Return a list of candidate cdd_hdd models for a particular selection of cooling balance point and heating balance point

Parameters:
  • data (pandas.DataFrame) – A DataFrame containing at least the column meter_value and 1 to n columns each of the form hdd_<heating_balance_point> and cdd_<cooling_balance_point>. DataFrames of this form can be made using the eemeter.create_caltrack_daily_design_matrix or eemeter.create_caltrack_billing_design_matrix methods.
  • minimum_non_zero_cdd (int) – Minimum allowable number of non-zero cooling degree day values.
  • minimum_non_zero_hdd (int) – Minimum allowable number of non-zero heating degree day values.
  • minimum_total_cdd (float) – Minimum allowable total sum of cooling degree day values.
  • minimum_total_hdd (float) – Minimum allowable total sum of heating degree day values.
  • beta_cdd_maximum_p_value (float) – The maximum allowable p-value of the beta cdd parameter.
  • beta_hdd_maximum_p_value (float) – The maximum allowable p-value of the beta hdd parameter.
  • weights_col (str or None) – The name of the column (if any) in data to use as weights.
Returns:

candidate_models – A list of cdd_hdd candidate models, with any associated warnings.

Return type:

list of CalTRACKUsagePerDayCandidateModel

eemeter.select_best_candidate(candidate_models)[source]

Select and return the best candidate model based on r-squared and qualification.

Parameters:candidate_models (list of eemeter.CalTRACKUsagePerDayCandidateModel) – Candidate models to select from.
Returns:(best_candidate, warnings) – Return the candidate model with highest r-squared or None if none meet the requirements, and a list of warnings about this selection (or lack of selection).
Return type:tuple of eemeter.CalTRACKUsagePerDayCandidateModel or None and list of eemeter.EEMeterWarning

Savings

These methods are designed for computing metered and normal year savings.

eemeter.metered_savings(baseline_model, reporting_meter_data, temperature_data, with_disaggregated=False, confidence_level=0.9, predict_kwargs=None)[source]
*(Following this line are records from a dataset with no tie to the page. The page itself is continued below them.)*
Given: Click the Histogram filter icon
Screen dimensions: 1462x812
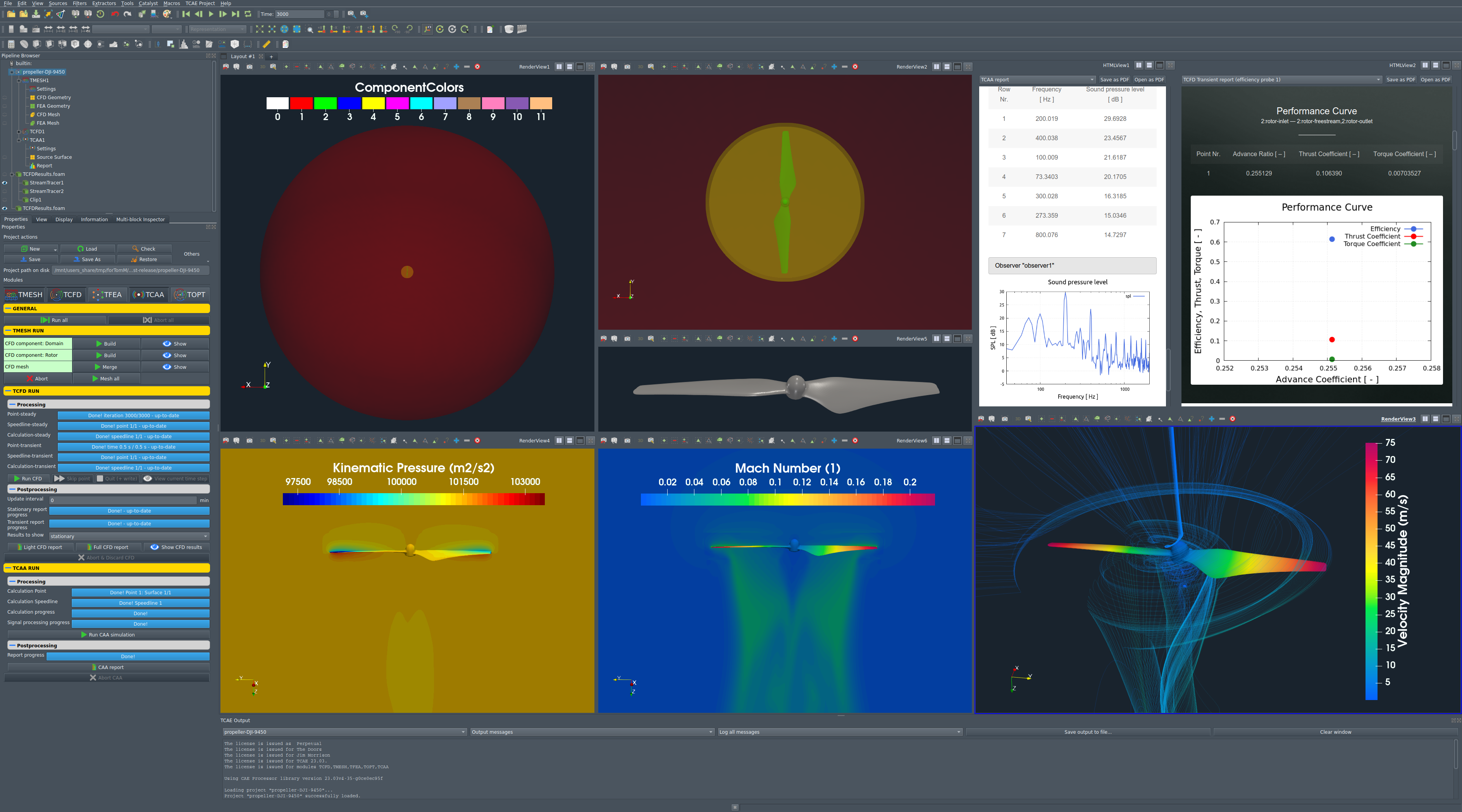Looking at the screenshot, I should (x=183, y=44).
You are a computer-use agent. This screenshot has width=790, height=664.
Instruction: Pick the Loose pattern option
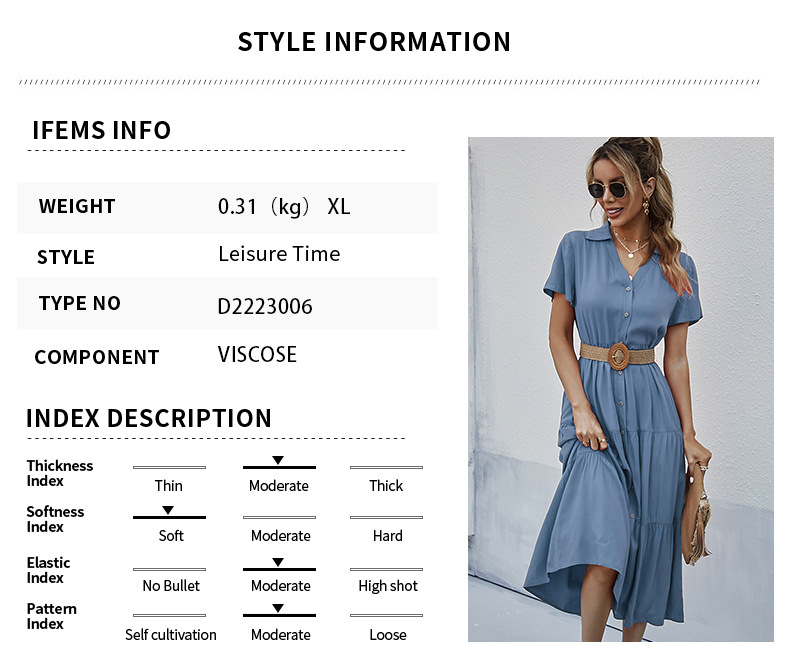tap(387, 634)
Compute metered savings, i.e., savings in which the baseline model is used to calculate the modeled usage in the reporting period. This modeled usage is then compared to the actual usage from the reporting period. Also compute two measures of the uncertainty of the aggregate savings estimate, a fractional savings uncertainty (FSU) error band and an OLS error band. (To convert the FSU error band into FSU, divide by total estimated savings.)

Parameters:
  • baseline_model (eemeter.CalTRACKUsagePerDayModelResults) – Object to use for predicting pre-intervention usage.
  • reporting_meter_data (pandas.DataFrame) – The observed reporting period data (totals). Savings will be computed for the periods supplied in the reporting period data.
  • temperature_data (pandas.Series) – Hourly-frequency timeseries of temperature data during the reporting period.
  • with_disaggregated (bool, optional) – If True, calculate baseline counterfactual disaggregated usage estimates. Savings cannot be disaggregated for metered savings. For that, use eemeter.modeled_savings.
  • confidence_level (float, optional) –

    The two-tailed confidence level used to calculate the t-statistic used in calculation of the error bands.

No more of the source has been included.